**Work item:** Locate the line that contains "Task: Open the Run Custom Action dropdown". Copy it and every following line through the end of the records, exactly, and include nothing else.

**Dataset entries:**
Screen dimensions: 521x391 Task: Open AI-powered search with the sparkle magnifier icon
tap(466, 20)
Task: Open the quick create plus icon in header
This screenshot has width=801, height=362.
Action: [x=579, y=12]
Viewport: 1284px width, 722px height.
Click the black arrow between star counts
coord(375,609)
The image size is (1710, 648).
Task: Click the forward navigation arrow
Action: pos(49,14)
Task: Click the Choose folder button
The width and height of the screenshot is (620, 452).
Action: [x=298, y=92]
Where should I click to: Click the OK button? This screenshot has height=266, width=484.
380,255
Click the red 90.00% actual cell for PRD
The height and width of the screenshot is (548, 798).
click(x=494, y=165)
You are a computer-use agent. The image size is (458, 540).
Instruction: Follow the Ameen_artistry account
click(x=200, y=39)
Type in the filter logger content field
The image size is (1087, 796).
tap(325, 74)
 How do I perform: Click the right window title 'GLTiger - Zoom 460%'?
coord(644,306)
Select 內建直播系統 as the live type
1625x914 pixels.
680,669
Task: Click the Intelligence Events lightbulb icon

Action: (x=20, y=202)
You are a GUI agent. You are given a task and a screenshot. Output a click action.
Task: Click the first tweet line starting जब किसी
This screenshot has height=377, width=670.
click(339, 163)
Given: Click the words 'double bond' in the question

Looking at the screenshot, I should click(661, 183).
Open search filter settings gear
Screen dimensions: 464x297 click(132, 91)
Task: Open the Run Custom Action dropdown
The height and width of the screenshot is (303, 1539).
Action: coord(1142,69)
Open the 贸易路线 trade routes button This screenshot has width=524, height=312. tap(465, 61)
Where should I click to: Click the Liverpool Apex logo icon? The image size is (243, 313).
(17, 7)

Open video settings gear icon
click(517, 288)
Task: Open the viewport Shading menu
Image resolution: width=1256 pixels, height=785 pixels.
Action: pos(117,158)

**Response area:**
Task: Open the Run Custom Action dropdown
The height and width of the screenshot is (303, 1539).
Action: coord(1142,69)
Open the 贸易路线 trade routes button This screenshot has width=524, height=312. tap(465, 61)
Where should I click to: Click the Liverpool Apex logo icon? The image size is (243, 313).
(17, 7)

Open video settings gear icon
click(517, 288)
Task: Open the viewport Shading menu
Image resolution: width=1256 pixels, height=785 pixels.
Action: pos(117,158)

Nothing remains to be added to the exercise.